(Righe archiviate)
==============================
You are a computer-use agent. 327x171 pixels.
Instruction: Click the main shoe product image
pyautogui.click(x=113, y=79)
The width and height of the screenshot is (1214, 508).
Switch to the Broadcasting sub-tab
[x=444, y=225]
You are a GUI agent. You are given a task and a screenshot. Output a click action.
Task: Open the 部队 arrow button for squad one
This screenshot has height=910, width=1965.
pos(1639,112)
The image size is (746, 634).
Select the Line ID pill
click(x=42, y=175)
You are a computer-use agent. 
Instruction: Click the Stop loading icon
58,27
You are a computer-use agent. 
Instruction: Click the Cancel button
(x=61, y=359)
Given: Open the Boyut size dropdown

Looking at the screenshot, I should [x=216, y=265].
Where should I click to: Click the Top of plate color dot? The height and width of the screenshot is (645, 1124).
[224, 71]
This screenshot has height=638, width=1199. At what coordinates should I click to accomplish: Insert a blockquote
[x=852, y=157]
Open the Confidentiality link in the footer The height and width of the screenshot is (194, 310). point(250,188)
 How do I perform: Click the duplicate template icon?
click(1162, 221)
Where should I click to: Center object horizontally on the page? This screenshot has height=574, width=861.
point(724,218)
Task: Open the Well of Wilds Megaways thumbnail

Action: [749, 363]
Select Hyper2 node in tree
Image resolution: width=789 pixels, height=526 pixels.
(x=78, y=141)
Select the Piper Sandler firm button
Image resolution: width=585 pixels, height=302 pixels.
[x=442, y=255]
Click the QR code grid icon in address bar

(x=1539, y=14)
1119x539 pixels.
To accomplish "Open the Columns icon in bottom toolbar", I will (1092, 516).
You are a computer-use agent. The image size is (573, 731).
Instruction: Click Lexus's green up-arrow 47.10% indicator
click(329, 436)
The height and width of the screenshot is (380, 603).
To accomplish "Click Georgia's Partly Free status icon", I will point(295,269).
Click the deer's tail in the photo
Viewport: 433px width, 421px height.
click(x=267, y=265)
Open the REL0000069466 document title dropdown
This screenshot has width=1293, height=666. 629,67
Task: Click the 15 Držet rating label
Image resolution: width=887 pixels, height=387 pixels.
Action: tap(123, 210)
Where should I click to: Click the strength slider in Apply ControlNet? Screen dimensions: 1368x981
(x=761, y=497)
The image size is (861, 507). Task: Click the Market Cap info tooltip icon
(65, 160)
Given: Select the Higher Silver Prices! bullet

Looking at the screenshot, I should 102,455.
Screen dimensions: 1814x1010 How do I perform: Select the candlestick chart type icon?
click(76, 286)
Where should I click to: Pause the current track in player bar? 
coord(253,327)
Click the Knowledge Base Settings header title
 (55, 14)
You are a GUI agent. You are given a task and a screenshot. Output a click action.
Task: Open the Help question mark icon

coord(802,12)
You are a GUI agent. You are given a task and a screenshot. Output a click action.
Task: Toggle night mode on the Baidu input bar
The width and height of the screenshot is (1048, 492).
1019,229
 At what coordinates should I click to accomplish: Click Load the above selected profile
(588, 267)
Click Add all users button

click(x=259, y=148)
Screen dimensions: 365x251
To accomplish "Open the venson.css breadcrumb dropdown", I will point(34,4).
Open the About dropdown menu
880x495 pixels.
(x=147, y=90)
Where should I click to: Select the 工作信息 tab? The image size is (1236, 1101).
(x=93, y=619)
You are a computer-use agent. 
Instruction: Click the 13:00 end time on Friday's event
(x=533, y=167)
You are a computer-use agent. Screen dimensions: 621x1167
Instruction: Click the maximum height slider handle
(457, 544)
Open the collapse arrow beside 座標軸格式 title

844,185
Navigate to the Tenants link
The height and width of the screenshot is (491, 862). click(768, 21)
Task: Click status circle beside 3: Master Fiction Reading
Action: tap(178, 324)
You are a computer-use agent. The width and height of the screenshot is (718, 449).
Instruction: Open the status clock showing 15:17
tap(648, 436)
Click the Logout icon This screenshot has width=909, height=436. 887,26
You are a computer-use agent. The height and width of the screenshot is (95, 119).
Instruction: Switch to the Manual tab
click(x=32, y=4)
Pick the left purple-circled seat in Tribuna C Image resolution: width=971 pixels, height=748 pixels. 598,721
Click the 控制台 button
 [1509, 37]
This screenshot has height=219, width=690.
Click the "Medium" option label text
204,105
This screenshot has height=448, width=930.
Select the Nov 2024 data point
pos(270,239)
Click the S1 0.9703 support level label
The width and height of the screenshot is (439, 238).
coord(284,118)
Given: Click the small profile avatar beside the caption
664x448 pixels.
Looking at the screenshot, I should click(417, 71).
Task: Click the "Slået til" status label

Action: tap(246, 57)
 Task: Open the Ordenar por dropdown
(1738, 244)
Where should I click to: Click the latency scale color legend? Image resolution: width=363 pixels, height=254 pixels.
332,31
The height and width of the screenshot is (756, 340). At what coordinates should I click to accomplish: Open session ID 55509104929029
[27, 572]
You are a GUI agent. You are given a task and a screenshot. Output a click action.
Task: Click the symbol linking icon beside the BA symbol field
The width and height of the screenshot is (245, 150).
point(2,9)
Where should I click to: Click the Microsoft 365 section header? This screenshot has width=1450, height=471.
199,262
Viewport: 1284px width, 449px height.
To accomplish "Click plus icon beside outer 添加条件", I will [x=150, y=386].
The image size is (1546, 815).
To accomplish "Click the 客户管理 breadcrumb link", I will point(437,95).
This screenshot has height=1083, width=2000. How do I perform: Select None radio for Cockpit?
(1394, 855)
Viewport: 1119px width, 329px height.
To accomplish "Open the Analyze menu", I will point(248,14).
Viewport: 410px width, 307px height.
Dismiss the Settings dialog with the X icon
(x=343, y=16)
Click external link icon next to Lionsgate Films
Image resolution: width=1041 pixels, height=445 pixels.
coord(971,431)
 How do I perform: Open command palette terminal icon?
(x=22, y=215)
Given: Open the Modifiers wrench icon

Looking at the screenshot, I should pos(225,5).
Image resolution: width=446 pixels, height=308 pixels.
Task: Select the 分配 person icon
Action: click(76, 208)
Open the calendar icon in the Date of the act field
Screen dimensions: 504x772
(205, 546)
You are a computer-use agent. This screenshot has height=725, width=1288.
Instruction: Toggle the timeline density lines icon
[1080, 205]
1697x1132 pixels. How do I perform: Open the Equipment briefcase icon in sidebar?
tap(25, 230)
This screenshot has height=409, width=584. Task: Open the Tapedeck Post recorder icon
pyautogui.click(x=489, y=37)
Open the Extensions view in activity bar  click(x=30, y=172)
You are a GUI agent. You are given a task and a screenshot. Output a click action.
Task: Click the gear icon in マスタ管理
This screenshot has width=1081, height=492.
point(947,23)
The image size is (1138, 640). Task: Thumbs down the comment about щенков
==============================
== OBIETTIVO DEL COMPITO ==
Riporta tali e quali le righe del tratto che va dalla prima riga fino alla riga che contiene "Action: tap(123, 210)", con entrambi gli estremi inclusi.

== ESERCIZIO SVOLTO ==
You are a computer-use agent. 327x171 pixels.
Instruction: Click the main shoe product image
pyautogui.click(x=113, y=79)
The width and height of the screenshot is (1214, 508).
Switch to the Broadcasting sub-tab
[x=444, y=225]
You are a GUI agent. You are given a task and a screenshot. Output a click action.
Task: Open the 部队 arrow button for squad one
This screenshot has height=910, width=1965.
pos(1639,112)
The image size is (746, 634).
Select the Line ID pill
click(x=42, y=175)
You are a computer-use agent. 
Instruction: Click the Stop loading icon
58,27
You are a computer-use agent. 
Instruction: Click the Cancel button
(x=61, y=359)
Given: Open the Boyut size dropdown

Looking at the screenshot, I should [x=216, y=265].
Where should I click to: Click the Top of plate color dot? The height and width of the screenshot is (645, 1124).
[224, 71]
This screenshot has height=638, width=1199. At what coordinates should I click to accomplish: Insert a blockquote
[x=852, y=157]
Open the Confidentiality link in the footer The height and width of the screenshot is (194, 310). point(250,188)
 How do I perform: Click the duplicate template icon?
click(1162, 221)
Where should I click to: Center object horizontally on the page? This screenshot has height=574, width=861.
point(724,218)
Task: Open the Well of Wilds Megaways thumbnail

Action: [749, 363]
Select Hyper2 node in tree
Image resolution: width=789 pixels, height=526 pixels.
(x=78, y=141)
Select the Piper Sandler firm button
Image resolution: width=585 pixels, height=302 pixels.
[x=442, y=255]
Click the QR code grid icon in address bar

(x=1539, y=14)
1119x539 pixels.
To accomplish "Open the Columns icon in bottom toolbar", I will (1092, 516).
You are a computer-use agent. The image size is (573, 731).
Instruction: Click Lexus's green up-arrow 47.10% indicator
click(329, 436)
The height and width of the screenshot is (380, 603).
To accomplish "Click Georgia's Partly Free status icon", I will point(295,269).
Click the deer's tail in the photo
Viewport: 433px width, 421px height.
click(x=267, y=265)
Open the REL0000069466 document title dropdown
This screenshot has width=1293, height=666. 629,67
Task: Click the 15 Držet rating label
Image resolution: width=887 pixels, height=387 pixels.
Action: tap(123, 210)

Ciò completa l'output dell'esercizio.